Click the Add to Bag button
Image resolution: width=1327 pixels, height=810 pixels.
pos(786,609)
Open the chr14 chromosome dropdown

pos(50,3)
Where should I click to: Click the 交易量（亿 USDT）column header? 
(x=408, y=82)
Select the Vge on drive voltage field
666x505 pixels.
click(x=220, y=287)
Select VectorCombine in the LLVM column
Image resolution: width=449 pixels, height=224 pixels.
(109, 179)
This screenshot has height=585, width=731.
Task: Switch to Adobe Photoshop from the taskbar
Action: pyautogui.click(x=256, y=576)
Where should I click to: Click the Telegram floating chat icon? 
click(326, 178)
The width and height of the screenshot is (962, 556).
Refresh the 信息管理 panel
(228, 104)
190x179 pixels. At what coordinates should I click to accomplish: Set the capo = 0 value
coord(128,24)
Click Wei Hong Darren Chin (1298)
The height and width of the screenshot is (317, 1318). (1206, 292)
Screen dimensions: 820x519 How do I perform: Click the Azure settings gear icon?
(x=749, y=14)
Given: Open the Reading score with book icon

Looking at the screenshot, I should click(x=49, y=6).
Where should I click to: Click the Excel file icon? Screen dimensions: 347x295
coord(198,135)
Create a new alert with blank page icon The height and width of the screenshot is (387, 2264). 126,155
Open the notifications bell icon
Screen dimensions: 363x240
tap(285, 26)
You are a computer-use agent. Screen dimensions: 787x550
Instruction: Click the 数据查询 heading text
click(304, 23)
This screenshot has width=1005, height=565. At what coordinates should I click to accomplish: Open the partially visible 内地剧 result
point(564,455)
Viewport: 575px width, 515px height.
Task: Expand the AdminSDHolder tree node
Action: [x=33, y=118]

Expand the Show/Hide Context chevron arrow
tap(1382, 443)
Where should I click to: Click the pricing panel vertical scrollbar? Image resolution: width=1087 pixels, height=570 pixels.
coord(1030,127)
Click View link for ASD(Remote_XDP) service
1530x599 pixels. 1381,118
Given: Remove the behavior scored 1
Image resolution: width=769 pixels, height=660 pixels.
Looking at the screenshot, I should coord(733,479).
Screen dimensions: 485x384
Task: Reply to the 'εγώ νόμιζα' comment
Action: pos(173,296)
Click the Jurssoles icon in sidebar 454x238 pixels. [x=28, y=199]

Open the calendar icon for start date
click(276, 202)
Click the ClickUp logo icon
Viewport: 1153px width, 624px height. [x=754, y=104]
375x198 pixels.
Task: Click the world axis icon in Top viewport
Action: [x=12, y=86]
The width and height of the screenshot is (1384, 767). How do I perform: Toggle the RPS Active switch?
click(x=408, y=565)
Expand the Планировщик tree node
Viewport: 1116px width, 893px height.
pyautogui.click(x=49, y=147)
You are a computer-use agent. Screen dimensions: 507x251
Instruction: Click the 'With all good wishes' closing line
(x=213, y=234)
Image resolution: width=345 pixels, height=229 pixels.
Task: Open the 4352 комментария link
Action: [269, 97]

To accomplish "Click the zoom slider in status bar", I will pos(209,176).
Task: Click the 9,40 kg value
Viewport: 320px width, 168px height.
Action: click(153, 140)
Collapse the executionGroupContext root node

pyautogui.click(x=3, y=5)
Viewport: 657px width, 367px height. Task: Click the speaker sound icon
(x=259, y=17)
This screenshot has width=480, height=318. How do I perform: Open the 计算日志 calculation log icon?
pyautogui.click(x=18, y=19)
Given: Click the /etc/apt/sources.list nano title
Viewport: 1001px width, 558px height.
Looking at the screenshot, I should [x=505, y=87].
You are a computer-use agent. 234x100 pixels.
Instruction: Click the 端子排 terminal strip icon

--------------------------------------------------

* _Task instructions_
Whenever the word "agent" shows up in a line of the entries, copy that line.

* _Solution to this problem_
You are a computer-use agent. Screen dimensions: 787x550
You are a computer-use agent. Screen dimensions: 507x251
You are a computer-use agent. 234x100 pixels.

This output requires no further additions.